U.S. stocks close flat, but deals, earnings spark sharp individual moves

Deal talks and earnings results sparked sharp moves in individual stocks, while the broader market was steady.

The S&P 500 was little changed Friday but notched a weekly gain. Major indexes have swung between relatively small losses and gains in recent sessions, and daily stock-trading volumes have been below the 2016 average.

On Friday, the Dow Jones Industrial Average fell 17 points, or 0.1%, to 18146. The S&P 500 slipped less than 0.1% and gained 0.4% for the week. The Nasdaq Composite rose 0.3% Friday.

Microsoft shares rose 4.3%, closing above their record level of $59.56 hit during the dot-com boom in 1999, after the company beat forecasts for both sales and profit Thursday.

Shares of Time Warner rose 7.8% after The Wall Street Journal reported that AT&T was in advanced discussions to acquire the media company. Shares of AT&T fell 3%. Verizon Communications, which announced lower quarterly revenue and falling subscriber growth Thursday, fell 1.9%.

Verizon and AT&T dragged down the telecommunications sector of the S&P 500, which led declines with a 2.3% drop. The consumer-discretionary sector, which includes Time Warner, led gains with a 0.8% rise.

Shares of Reynolds American added 14% after cigarette giant British American Tobacco said it made a $47 billion takeover offer for the remaining stake in its U.S. peer. Shares of British American Tobacco fell 2.9% in Europe.
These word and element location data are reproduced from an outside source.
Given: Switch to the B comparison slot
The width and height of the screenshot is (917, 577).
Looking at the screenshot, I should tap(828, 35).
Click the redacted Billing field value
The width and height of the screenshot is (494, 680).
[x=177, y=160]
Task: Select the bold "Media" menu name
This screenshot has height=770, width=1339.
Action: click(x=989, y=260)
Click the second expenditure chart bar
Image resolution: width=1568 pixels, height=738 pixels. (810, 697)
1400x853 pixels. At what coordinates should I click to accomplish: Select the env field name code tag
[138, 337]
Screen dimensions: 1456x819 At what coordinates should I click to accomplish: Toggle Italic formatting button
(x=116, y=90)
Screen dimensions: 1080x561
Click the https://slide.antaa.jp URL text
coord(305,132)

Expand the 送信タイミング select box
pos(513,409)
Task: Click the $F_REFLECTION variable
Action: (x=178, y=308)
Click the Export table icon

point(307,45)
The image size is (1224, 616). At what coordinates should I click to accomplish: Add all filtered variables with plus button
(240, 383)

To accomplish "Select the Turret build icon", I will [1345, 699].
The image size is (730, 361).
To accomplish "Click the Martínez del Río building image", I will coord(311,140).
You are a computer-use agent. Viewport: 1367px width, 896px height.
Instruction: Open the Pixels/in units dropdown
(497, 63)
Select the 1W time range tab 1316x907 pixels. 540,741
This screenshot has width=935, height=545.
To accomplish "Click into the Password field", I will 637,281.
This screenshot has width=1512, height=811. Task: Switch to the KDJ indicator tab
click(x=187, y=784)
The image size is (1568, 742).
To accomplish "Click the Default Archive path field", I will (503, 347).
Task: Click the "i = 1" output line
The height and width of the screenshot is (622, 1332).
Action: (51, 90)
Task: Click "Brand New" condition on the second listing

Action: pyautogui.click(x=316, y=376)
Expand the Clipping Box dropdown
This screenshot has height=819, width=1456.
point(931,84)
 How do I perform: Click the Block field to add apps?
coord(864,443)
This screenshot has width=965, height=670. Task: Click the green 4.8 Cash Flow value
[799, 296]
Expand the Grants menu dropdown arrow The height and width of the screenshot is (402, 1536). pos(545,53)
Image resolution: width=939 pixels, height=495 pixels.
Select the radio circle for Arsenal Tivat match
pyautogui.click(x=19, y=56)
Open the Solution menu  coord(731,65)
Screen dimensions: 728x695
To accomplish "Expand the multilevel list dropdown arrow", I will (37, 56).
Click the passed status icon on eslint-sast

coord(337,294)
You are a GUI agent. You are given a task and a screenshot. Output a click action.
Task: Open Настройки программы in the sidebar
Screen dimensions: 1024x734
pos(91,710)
Shares of PayPal Holdings surged 10% as the company reported profit and revenue Thursday that beat analyst expectations. The payments company also said it struck an agreement with Alibaba Group Holding to make PayPal a one-click payment option for the Chinese e-commerce giant’s consumers.

General Electric fell 0.3% as its oil and gas business continued to weigh on revenue growth in the most recent quarter.

Earnings season has been driving much of the action in the U.S. stock market lately. Roughly a quarter of S&P 500 companies have reported so far, and earnings are on track to decline 0.3% from a year earlier, according to FactSet. That is an improvement from the 2.1% decline projected by analysts on Sept. 30.

“The macro factors are always going to be in place but it’s going to be pretty quiet between now and the elections,” said Trip Miller, managing partner of Memphis, Tenn.-based hedge fund Gullane Capital Partners. Investors will be “paying more attention to the earnings cycle,” he said.

Overseas, the Stoxx Europe 600 was unchanged Friday but rose 1.3% for the week, led by a recovery in the banking sector. Financial shares have risen in the U.S. as well, with the KBW Nasdaq Bank Index of large U.S. commercial lenders on track for a 3.5% weekly gain.

The U.S. dollar continued its rally amid expectations that the Federal Reserve would raise interest rates in December. The WSJ Dollar Index, which measures the dollar against a basket of 16 currencies, was up 0.2% Friday.

The Shanghai Composite Index inched up 0.2% for a weekly gain of 0.9%.

Japan’s Nikkei Stock Average declined 0.3% for the day but rose nearly 2% this week, while Australia’s S&P/ASX 200 shed 0.2% to end the week little changed.

The Hong Kong stock market was closed as the city shut down for a typhoon.